JR各社との関係
出典: フリー百科事典『ウィキペディア(Wikipedia)』 (2022/06/07 16:37 UTC 版)
東海道新幹線の品川駅をめぐっては、1990年5月の決算報告で「品川のJR東日本の土地を格安で譲り受け、そこに建設する」という構想を明らかにした。その後、「時価数千億円と言われる土地を簿価(1949年の価格)で譲り受ける」という計画をJR東日本ではなく、運輸省(現・国土交通省)に持ち込んだ。しかし、この構想や計画について事前にJR東日本に連絡や相談をしなかったことや、民営化の趣旨に反して国の介入を求めたことにJR東日本が反発。その後、1992年4月に運輸省事務次官の仲介で、JR東日本の住田正二社長(当時)とJR東海の須田寬社長(当時)が会談し、須田がこれまでのいきさつを陳謝。当初の案を撤回することで品川新駅の設置が決定した。 1997年にJR東海が独自に発売した新幹線回数券「東海道新幹線専用TEXきっぷ」は、東京都区内や大阪市内など乗車券の特定都区市内制度を適用させず、さらに購入や座席指定をJR東海の窓口に限定した。このきっぷ以前から長くJRグループ各社の全国の窓口で発売していた新幹線回数券「新幹線エコノミーきっぷ」は、特定都区市内制度を適用していたため、TEXきっぷ利用者が東京都区内や大阪市内から(まで)利用できると勘違いし、乗降駅の特定都区市内駅や乗り越し駅でトラブルが続出した。JR東日本やJR西日本は「在来線にも乗れると勘違いした乗客の苦情処理を自社でしなければならない」とTEXきっぷの見直しを要請。しかし、JR東海は応じず、対立が続いた。結局、2年後の1999年にTEXきっぷと新幹線エコノミーきっぷを統合した「新幹線ビジネスきっぷ」がJRグループで発売(特定都区市内制度適用、全JRで購入や座席指定可能)になるまでこの混乱は続いた。このTEXきっぷは、前項「営業概要」で挙げられた、JR東日本やJR西日本への手数料の支払いを嫌った一例である。 JR東日本が大多数の駅を抱えている首都圏と、JR西日本が大多数の駅を抱えている京阪神圏を結んでいる東海道新幹線で、会員制(年会費が必要)の新幹線予約サービス「エクスプレス予約」やその姉妹サービスの「プラスEX」の利用を促進する背景には、このような事情もある。
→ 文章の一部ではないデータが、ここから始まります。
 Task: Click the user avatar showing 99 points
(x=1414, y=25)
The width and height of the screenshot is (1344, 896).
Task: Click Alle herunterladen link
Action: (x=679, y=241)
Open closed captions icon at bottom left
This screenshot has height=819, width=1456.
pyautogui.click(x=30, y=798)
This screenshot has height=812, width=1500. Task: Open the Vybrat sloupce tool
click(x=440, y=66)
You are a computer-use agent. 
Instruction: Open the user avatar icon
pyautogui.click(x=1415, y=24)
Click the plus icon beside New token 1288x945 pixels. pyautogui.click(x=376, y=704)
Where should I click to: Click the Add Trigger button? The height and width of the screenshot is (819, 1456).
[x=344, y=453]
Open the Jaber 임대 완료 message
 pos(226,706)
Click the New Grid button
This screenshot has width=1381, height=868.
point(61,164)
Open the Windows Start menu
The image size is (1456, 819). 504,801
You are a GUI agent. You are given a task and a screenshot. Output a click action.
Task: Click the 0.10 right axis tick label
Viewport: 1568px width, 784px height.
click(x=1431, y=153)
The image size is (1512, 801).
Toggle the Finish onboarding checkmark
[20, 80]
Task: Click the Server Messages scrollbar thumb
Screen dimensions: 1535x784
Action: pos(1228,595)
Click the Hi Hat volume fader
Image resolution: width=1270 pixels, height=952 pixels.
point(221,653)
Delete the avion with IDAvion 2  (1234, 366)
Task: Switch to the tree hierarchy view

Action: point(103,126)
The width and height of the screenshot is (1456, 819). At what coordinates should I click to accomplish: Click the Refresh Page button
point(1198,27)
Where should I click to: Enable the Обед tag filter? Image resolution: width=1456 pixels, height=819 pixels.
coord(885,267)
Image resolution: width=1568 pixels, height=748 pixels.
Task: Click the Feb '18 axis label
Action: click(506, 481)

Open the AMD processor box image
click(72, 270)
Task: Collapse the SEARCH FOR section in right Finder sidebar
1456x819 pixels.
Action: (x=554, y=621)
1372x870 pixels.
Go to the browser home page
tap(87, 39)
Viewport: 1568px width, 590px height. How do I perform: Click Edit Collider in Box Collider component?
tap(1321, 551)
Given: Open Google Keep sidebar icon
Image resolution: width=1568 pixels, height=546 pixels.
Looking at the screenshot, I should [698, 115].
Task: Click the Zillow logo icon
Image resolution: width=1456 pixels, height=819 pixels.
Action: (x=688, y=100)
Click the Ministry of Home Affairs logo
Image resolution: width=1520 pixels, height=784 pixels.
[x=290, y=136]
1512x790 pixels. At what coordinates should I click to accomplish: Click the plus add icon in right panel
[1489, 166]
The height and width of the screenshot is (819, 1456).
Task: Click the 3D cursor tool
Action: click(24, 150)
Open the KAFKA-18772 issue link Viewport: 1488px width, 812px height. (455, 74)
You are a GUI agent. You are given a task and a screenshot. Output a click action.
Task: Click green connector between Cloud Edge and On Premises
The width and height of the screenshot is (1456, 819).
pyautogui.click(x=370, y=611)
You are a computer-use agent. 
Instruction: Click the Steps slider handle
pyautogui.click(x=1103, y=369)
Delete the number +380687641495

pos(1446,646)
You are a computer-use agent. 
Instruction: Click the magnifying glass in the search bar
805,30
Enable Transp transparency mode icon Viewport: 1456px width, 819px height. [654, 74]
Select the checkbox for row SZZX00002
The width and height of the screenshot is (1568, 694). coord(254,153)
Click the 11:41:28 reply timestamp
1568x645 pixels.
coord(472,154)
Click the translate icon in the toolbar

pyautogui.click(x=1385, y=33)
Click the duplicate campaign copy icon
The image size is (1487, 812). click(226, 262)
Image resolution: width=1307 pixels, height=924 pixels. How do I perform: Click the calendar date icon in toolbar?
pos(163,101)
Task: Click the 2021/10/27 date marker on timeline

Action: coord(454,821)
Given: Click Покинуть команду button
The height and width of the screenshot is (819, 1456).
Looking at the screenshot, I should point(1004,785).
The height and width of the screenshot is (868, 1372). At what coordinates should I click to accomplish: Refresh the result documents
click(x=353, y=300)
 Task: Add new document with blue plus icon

なお、新幹線の相互乗り入れが実施されているJR西日本とは、2005年12月より「エクスプレス予約」が山陽新幹線区間の新神戸駅まで暫定的に拡大され、翌年の2006年7月22日より東海道・山陽新幹線の全区間に拡大された。一方、JR東日本のサービス「モバイルSuica」は、JR東海の「ビュー・エクスプレス特約」サービスに契約することで、エクスプレス予約の利用が認められている。 JR西日本とは前述の「エクスプレス予約」拡大のほか、700系以降の新幹線車両の共同開発、東海 - 中国・九州地区との新幹線割引券(のぞみ早特往復きっぷ)の発売など、協業の度合いが強まっている。JR西日本とは寝台電車(「サンライズ瀬戸・出雲」用の285系)も共同開発している。 2006年11月から名古屋圏で導入したIC乗車カード「TOICA」(トイカ)が、2008年3月29日からJR東日本の「Suica」、JR西日本の「ICOCA」との間で相互利用が可能となったほか、2021年3月13日からは両者エリアと跨ぐ定期券の発行も開始した。さらに2011年3月5日にはJR九州の「SUGOCA」と、2012年4月21日に名古屋鉄道・名古屋市交通局などの「manaca」と、2013年3月23日には交通系ICカード全国相互利用サービスの実施で北海道旅客鉄道(JR北海道)の「Kitaca」や首都圏私鉄の「PASMO」、関西私鉄の「PiTaPa」、西日本鉄道(西鉄)の「nimoca」、福岡市交通局の「はやかけん」との間でも相互利用が可能となっている。 JRグループで唯一、在来線も対象としたインターネット予約サービスは展開していなかったが、2019年4月1日からJR西日本の「e5489」で予約した、JR東海エリアを含む乗車券類(東海道新幹線と在来線の乗り継ぎ割引を適用した特急券、東海道・山陽新幹線からエクスプレス予約に対応していない九州新幹線に改札内で乗り継ぐ特急券、一部を除く在来線のみの特急券)をJR東海の主要駅で受け取りが可能になった。